El proyecto europeo FlexCHESS ha concluido su fase de investigación y validación con una plataforma para mejorar la gestión energética en comunidades energéticas y reducir el impacto de la intermitencia renovable. En el piloto español, desarrollado en Bullas (Murcia), la solución permitió recortar los picos de demanda un 30% y situar el autoconsumo por encima del 70%.
La iniciativa, respaldada por la Unión Europea con un presupuesto de 2,3 millones de euros, se ha desarrollado durante tres años y medio por un consorcio formado por 14 entidades. Su objetivo ha sido coordinar de forma más eficiente la generación, el consumo y el almacenamiento para disminuir la dependencia de la red cuando la producción renovable no coincide con la demanda.
FlexCHESS valida una plataforma de flexibilidad energética
Cuando la producción no coincide con la demanda, la dependencia de fuentes fósiles persiste. Para lograr una descarbonización real, es necesario que el consumidor asuma un rol activo, coordinando su consumo con la generación disponible.
El proyecto ha revolucionado la gestión energética mediante una plataforma inteligente que coordina sistemas de almacenamiento virtual y activos híbridos (eléctricos y térmicos). Su arquitectura modular permite un control total sobre los recursos: desde la previsión de consumo hasta la participación directa en los mercados eléctricos, ajustándose dinámicamente al clima, la demanda y las señales del mercado.
La eficacia de esta solución se ha demostrado en situaciones reales, habiendo procesado casi 60.000 señales de mercado a través de sus cinco sitios piloto en España, Eslovenia, Italia, Turquía y el Reino Unido.
Resultados del piloto español en Bullas
El demostrador español se ha desarrollado en Bullas (Murcia), bajo el liderazgo de la comercializadora Voltiva Energy y La Solar. En este entorno se incorporó tecnología de Internet de las cosas (IoT) en viviendas, locales comerciales y edificios municipales para monitorizar y controlar consumos, producción fotovoltaica, baterías y sistemas de climatización.

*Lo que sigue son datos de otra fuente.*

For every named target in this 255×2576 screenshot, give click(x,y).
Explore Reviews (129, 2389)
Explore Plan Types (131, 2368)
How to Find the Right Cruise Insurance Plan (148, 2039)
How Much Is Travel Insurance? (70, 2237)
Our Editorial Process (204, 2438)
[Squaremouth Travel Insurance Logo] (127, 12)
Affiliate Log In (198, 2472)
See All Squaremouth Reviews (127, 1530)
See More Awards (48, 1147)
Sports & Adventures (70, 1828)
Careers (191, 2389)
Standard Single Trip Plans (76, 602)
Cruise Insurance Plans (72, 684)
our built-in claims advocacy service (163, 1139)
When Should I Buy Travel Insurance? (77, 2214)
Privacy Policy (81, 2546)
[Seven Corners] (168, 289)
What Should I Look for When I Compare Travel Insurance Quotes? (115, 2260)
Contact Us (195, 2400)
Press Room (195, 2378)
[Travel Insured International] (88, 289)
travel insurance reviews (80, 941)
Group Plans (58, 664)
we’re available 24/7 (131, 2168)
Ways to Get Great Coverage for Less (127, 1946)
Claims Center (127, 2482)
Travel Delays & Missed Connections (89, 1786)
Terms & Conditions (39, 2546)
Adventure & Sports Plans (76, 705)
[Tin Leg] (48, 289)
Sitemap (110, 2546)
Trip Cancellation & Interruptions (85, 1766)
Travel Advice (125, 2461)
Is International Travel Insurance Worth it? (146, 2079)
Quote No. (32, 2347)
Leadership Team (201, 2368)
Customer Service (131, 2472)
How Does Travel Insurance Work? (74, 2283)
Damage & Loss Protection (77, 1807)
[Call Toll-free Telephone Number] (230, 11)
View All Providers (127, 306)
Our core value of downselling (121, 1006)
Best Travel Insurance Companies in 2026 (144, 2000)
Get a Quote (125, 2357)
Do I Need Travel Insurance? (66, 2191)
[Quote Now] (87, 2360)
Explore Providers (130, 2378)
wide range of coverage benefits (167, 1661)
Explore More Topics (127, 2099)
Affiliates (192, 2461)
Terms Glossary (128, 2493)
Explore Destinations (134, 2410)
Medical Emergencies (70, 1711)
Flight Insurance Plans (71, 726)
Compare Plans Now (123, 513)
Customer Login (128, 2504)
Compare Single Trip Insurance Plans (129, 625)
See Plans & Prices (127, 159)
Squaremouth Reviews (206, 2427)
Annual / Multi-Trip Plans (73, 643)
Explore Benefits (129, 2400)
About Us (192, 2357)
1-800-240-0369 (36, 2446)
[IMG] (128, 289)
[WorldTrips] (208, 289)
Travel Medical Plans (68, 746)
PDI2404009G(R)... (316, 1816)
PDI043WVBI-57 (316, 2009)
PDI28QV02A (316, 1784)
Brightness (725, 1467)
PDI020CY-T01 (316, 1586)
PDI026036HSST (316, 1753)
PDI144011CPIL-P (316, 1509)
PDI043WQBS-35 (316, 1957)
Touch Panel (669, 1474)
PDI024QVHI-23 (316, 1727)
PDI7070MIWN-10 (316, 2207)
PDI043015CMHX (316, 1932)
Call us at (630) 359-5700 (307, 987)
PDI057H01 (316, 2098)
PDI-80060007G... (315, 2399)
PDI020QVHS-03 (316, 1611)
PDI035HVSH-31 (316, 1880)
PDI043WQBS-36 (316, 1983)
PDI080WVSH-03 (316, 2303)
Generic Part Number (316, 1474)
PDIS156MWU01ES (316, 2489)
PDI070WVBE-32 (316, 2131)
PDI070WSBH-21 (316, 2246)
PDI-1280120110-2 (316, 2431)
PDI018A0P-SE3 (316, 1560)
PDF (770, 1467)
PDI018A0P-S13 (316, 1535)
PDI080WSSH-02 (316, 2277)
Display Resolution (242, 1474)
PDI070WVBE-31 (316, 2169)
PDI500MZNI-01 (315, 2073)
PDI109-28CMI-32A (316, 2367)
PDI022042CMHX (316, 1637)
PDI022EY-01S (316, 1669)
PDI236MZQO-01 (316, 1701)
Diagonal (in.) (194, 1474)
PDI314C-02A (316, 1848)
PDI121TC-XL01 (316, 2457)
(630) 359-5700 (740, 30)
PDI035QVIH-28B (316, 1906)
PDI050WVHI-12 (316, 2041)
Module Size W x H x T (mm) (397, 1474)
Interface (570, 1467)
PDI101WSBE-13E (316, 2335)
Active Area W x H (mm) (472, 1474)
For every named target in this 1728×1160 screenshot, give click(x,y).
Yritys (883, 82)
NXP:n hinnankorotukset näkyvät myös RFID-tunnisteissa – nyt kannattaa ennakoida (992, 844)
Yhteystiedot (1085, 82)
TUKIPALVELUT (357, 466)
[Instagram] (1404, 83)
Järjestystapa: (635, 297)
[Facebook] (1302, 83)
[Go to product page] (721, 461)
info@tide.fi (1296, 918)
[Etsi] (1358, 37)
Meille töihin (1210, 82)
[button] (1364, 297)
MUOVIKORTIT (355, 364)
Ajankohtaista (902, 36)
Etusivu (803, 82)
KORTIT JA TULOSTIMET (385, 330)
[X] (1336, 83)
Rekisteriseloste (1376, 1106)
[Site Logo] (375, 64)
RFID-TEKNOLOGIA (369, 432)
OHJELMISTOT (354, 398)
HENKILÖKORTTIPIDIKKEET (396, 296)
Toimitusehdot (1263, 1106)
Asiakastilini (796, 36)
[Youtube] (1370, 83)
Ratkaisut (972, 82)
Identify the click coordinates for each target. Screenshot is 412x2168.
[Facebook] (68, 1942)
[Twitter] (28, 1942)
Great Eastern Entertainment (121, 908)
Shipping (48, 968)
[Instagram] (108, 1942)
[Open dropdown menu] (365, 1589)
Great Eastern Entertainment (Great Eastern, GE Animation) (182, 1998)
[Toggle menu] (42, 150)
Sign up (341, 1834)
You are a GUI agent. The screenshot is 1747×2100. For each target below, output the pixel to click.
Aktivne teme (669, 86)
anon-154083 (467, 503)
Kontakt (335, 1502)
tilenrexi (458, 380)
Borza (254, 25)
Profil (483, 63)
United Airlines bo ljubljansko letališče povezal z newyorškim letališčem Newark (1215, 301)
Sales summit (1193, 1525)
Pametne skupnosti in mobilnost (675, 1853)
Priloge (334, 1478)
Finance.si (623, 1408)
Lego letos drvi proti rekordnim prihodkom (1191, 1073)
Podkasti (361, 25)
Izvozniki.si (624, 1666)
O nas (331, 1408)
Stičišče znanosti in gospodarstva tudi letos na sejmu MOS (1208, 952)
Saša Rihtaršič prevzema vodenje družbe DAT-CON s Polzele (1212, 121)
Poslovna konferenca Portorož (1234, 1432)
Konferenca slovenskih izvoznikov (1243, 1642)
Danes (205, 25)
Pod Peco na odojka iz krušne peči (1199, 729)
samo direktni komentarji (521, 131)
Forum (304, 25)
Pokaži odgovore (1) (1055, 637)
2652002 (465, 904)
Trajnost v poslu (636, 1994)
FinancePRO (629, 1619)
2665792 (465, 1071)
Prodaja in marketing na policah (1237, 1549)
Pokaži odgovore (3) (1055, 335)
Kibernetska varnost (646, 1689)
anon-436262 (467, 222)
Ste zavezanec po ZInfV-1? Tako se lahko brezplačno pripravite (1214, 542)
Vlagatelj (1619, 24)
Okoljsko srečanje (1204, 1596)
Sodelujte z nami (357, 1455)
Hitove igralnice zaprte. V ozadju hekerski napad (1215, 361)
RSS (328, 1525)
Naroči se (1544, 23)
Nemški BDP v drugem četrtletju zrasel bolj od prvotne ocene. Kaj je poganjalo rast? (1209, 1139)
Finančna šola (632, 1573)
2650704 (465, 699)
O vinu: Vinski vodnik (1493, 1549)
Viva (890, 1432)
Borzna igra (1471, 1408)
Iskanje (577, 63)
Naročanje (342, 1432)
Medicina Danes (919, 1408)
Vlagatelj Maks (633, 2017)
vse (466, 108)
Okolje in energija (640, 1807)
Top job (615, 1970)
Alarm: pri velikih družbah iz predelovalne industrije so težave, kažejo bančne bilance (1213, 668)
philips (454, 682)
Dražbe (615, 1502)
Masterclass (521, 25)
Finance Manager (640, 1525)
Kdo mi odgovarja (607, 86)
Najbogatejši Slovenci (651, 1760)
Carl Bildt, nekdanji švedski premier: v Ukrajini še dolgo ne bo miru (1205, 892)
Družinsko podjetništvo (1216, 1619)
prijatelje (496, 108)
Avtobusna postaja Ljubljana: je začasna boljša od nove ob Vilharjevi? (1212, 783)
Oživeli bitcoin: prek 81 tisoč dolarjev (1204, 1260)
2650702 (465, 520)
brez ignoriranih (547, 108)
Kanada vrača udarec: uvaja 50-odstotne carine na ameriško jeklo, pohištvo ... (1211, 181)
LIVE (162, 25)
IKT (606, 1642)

La comunidad energética participante en el piloto español concentró el 76% de las operaciones totales del proyecto. Según los resultados registrados, la aplicación de la plataforma permitió reducir los picos de demanda un 30% y elevar el nivel de autoconsumo por encima del 70%, dos indicadores relevantes para la operación de redes con alta penetración renovable.
Tras completar la validación, FlexCHESS queda planteada como una tecnología preparada para su despliegue comercial. El siguiente paso previsto es replicar los modelos de flexibilidad ensayados en otros municipios y entornos, con el fin de facilitar la creación de nuevas comunidades energéticas y optimizar el consumo a mayor escala.